The Web today looks drastically different from what brought about the demise of the BBS community. Imagine the Web of the late ‘90s as a place to express yourself with simple HTML and CSS. In contrast, today's Web is a massive complexity of languages and frameworks powering billions of requests daily that underpin a global economy that in 2019 was valued at over 2 trillion USD in the United States alone. This extraordinary capacity for revenue leads to a lot of consequences, especially when the commodity is ourselves.

There has to be a better way. I enjoy reading dystopian fiction but do not wish to live in any of the novels I recently read.

This is why I joined the developer relations team at Parity. To understand and then build pathways for other developers like me to figure out how to use technologies like Polkadot to create a version of the Web that I’d want to spend my time on more. A web that is more consensus-driven, more equitable, and where my data doesn’t live exclusively in the hands of a few companies. The Polkadot ecosystem enables projects ranging from sustainability to identity management to economic equity, all while drastically reducing environmental impact and restoring our data to its rightful place, in our own hands.

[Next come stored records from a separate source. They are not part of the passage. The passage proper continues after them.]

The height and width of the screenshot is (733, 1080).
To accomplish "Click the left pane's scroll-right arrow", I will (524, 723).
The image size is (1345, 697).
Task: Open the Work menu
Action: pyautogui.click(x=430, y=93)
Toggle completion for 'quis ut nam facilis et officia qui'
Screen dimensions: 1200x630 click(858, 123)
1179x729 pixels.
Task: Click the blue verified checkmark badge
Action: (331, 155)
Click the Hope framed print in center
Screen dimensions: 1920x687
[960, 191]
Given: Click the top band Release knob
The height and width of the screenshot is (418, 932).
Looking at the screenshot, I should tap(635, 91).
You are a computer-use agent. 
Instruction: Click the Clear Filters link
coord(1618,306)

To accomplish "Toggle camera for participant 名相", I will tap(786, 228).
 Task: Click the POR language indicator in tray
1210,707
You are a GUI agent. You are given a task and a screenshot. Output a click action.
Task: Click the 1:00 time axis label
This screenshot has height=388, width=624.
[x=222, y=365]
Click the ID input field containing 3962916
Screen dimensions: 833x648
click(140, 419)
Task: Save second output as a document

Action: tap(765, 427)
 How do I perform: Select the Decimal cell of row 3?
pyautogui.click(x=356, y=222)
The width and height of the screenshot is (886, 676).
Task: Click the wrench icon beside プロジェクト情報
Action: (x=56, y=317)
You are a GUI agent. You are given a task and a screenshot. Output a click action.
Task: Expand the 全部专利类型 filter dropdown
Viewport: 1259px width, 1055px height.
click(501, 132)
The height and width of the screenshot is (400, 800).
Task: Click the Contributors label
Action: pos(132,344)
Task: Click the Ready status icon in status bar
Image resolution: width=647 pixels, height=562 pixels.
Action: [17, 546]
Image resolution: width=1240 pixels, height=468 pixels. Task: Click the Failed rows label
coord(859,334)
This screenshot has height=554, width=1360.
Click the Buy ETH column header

I've been around the Internet for a long time, and I've seen firsthand how it has changed and evolved over the years, not always for the better. From the early days of BBSes to the complex Web of today, the Internet has profoundly impacted our world. However, there is a lot of room for improvement. That's why I got involved in this space—to work on building a more fair and more accessible version of the Web. I'm excited to create a more consensus-driven, equitable, and sustainable Internet where our data remains ours.